L'affiche choc de l'Acdic contre l'importation des poulets industriels.(Photo : acdic.org)
L'affiche choc de l'Acdic contre l'importation des poulets industriels.
(Photo : acdic.org)
Une association bataille contre les importations qui pénalisent, selon elle, l’aviculture nationale. Mais les défenseurs des intérêts des consommateurs restent préoccupés par le coût du poulet produit localement.

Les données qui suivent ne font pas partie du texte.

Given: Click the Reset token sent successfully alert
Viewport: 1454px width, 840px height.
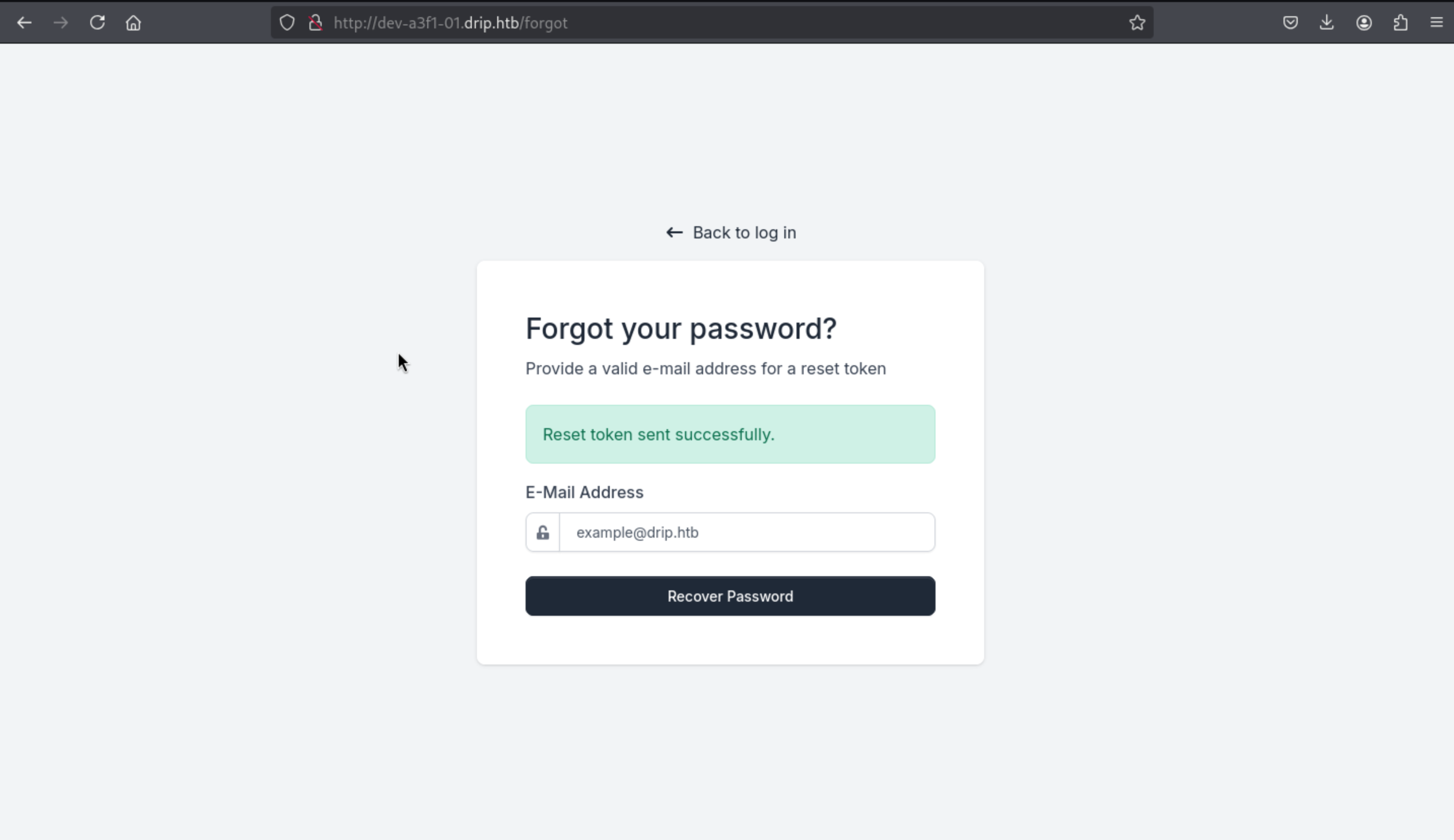Looking at the screenshot, I should tap(730, 434).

De notre correspondant à Yaoundé

Il fallait bien un symbole. L’Association citoyenne de défense des intérêts collectifs (Acdic) est allé le chercher hors du Cameroun  pour marquer le coup : José Bové, héros du syndicat agricole français Confédération paysanne, intarissable héraut de « la souveraineté alimentaire ». L’Acdic avait annoncé, pour mardi 17 janvier, une marche de protestation. Elle a dû se consoler d’un « meeting » dans la cour de ses installations au quartier Elig-Essono à Yaoundé, pour passer ses revendications :  l’arrêt des importations des découpes de poulets, la création d’un fonds de relance et d’accompagnement de la filière avicole, la création d’un observatoire de la filière, le respect des termes du décret présidentiel du 8 décembre 2004 qui précise les missions du Minepia (ministère de l’Elevage, des Pêches et des Industries animales) « dans la promotion de la production nationale plutôt que des importations », selon les responsables de l’Acdic.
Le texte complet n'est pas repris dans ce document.